Per coloro che devono acquistare prodotti per bambini come latte, pannolini e seggiolini auto è in atto un cambiamento senza precedenti.

Dal primo gennaio 2023, l’Iva riguardante i prodotti per bambini come latte artificiale, pannolini e seggiolini auto è stata abbassata e potrebbe subire un’ulteriore variazione. Questo è un lavoro importante e graduale che dovrebbe portare grosse variazioni dal punto di visita economico nelle tasche degli italiani. Scopriamo insieme, però, di che cosa parliamo con esattezza.

Pannolini latte
Prodotti per bambini, cosa cambia (mammastyle.it)

Con la Legge di Bilancio, la tassazione per i prodotti per bambini è stata abbassata dal 10 al 5% mentre per i seggiolini era al 22% ed è arrivata al 5%. Molti però non hanno notato una variazione effettiva dei costi. Altroconsumo, a tal proposito, ha condotto un’indagine dettagliata su prodotti a prezzo pieno, quindi senza le offerte che è possibile trovare in giro. La comparazione riguarda i prezzi prima e dopo il taglio dell’Iva.

La differenza, guardando al prezzo finale, non è profonda, è stimata al 7.5% quando il calo doveva essere del 13.9%. La situazione in generale è migliore per latte e pannolini. Le rilevazioni riguardano il periodo ottobre-novembre 2022 e gennaio-febbraio 2023 con prezzi in città diverse per determinare una valutazione corretta. Ecco cosa occorre sapere in merito.

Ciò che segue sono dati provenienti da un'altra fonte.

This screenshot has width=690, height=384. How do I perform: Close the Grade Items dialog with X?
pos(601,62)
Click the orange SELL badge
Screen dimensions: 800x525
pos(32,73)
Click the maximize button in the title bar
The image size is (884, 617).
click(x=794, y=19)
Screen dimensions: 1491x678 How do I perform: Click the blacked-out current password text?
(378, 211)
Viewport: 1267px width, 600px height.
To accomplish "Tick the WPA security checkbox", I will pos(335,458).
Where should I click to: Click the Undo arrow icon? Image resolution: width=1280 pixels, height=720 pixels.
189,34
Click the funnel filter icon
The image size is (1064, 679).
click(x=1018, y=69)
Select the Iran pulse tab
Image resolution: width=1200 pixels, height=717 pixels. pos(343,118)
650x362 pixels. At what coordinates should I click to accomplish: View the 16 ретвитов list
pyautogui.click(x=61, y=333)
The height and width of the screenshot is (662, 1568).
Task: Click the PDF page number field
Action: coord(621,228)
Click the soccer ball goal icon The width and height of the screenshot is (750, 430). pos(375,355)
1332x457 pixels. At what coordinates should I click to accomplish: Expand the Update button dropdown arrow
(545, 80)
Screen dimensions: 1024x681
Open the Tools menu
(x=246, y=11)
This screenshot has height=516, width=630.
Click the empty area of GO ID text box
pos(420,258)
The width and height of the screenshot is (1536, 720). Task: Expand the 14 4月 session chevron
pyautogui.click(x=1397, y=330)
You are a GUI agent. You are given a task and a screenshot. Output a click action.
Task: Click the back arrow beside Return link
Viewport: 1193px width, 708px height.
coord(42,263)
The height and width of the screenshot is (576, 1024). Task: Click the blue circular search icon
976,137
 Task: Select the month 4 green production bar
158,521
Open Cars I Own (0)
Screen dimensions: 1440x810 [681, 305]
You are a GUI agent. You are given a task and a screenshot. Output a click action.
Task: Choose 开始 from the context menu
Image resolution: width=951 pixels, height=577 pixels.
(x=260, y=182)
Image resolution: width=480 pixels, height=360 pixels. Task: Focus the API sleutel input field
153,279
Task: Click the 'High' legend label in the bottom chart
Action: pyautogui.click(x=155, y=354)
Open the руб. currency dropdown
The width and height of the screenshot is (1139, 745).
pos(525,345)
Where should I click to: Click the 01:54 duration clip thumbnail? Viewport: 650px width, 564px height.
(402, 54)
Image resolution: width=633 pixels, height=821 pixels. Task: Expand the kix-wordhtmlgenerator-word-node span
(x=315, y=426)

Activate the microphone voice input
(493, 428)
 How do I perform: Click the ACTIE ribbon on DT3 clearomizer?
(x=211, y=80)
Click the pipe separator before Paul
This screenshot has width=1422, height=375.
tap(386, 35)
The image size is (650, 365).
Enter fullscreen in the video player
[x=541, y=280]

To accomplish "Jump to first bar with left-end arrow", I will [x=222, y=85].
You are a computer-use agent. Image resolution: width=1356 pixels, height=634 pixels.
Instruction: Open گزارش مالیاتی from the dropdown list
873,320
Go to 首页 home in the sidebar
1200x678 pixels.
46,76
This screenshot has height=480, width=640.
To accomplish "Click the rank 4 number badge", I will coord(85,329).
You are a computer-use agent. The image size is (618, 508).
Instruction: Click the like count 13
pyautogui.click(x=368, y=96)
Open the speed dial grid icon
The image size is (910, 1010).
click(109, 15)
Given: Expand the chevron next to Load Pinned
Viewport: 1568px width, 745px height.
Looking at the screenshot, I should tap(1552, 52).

Importante novità sull’acquisto di pannolini, latte artificiale e seggiolini auto

Se state per diventare genitori per la prima volta, è bene che scopriate quali sono le novità previste dalla Legge sul Bilancio per l’acquisto di pannolini, latte artificiale e seggiolini per l’auto. 

pannolini latte seggiolini novità
In cosa consista la novità apportata sui costi di pannolini, latte e seggiolini (mammastyle.it)

Secondo un’indagine condotta da Altroconsumo, si legge che tra le varie marche analizzate solo 12 seggiolini hanno attestato un abbassamento tra 11-14%. 24 invece tra il -10/2%. E 6, addirittura, hanno subito un aumento di prezzo tra 1 e 14%. Per i pannolini su 16 test effettuati è stato rilevato un calo del 4.5% di media. 11 marche di pannolini hanno attestato una riduzione tra il 4 e il 10%. E 5 pannolini, invece, hanno subito un aumento del 5%. Per il latte la situazione è ancora diversa, l’indagine ha preso in esame 38 tipi di latte. Di questi 13 hanno subito una riduzione tra il 4 e il 10%, 15 hanno subito una variazione tra 0.3 e 4% e 10 un aumento del 5%.

L’Iva quindi è stata tagliata oggettivamente, ma i prezzi solo raramente sono stati nettamente più bassi. E questo, probabilmente, è accaduto perché c’è stato un generale aumento dei beni a causa dell’inflazione. O perché molti rivenditori hanno scelto di sfruttare questo sconto per loro in fase di acquisto, come uno strumento per aumentare la fetta al momento della vendita, lasciando i prezzi invariati o scontati di pochissimo. Quindi questo taglio non si sta riflettendo a sufficienza. Le persone, infatti, non notano dal punto di vista economico un risparmio.